Au programme de ce comeback (l’officiel, celui annoncé à
Maman) : devenir adulte. Car, si comme la série le suggère, Julien semble avoir
tout le talent nécessaire pour être musicien professionnel, il n’en a, pour ainsi dire,
« pas le sérieux » nécessaire. Il va donc se trouver un boulot un
vrai et un appart’ très vite. Mais d’abord il va se reposer et se remettre de
ses aventures, avec un bon pétard 3 feuilles et sa playstation hein, il ne faut
pas déconner non plus (voilà son vrai programme en fait, l’officieux) !
Cependant, tout ne va pas se passer comme prévu pour
Julien. Entre une mère étouffante (interprétée par la formidable Nathalie Cerda)
qui n’a rien de mieux à faire que de lui obtenir un entretien d’embauche pour
qu’il devienne pion dans son ancien collège et le destin qui met sur son chemin
Marie (Marie Kauffmann), son amour de jeunesse, mystérieusement disparue 15 ans
plus tôt…et qu’il retrouve avec un fils (le sien…) de 15 ans prénommé Jacques (Théo
Fernandez) …les vacances sur le canapé de Maman vont s’avérer plus mouvementées
que prévues.
Julien va cependant s’accrocher…à sa manière. Il veut être
le père de Jacques (avec qui il va nouer une véritable Bromance de BFF fumeurs
de pétards), reconquérir Marie et être un bon fils. Voici le point de départ
qui va faire la réussite des 2 exceptionnelles saisons de 10 épisodes chacune.

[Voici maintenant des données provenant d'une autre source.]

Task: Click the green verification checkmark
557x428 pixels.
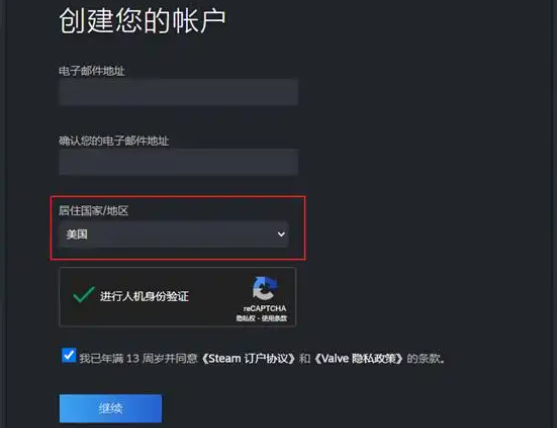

Les situations cocasses s’enchainent dans la vie de notre
héros entouré par une flopée de second rôles réalistes et bien interprétés
(mentions spéciales au grand Sam Karmann dans la saison 2 et à Vincent
Steinebach dans le rôle d’Adrien le flic pote bienveillant mais légèrement souffre-douleur
de Marie et Julien). On est vite pris d’une folle sympathie pour tout ce petit
monde.
Car
c’est avant tout ça le charme d’« Irresponsable », Frédéric Rosset parle
de nous avec talent et brio comme a pu le faire Thomas
Cailley dans le film « Les combattants » par exemple. Nous, les gens
normaux, la classe moyenne qui vivons la plus grande aventure humaine : le
quotidien. Si Julien nous fait rire, il nous émeut aussi dans
sa maladresse lorsqu’il cherche à reconquérir Marie devenue professeur de
français ou quand il assiste au conseil de classe de Jacques…complétement
largué sur les us et coutumes de ce genre de rendez-vous père/fils.
Irresponsable possède ce charme « lo-fi » des grandes premières œuvres
qu’il s’agisse d’un album, d’un livre, d’un film…ou d’une série faite avec
passion, sensibilité, naïveté et second degré. Culte je vous dis.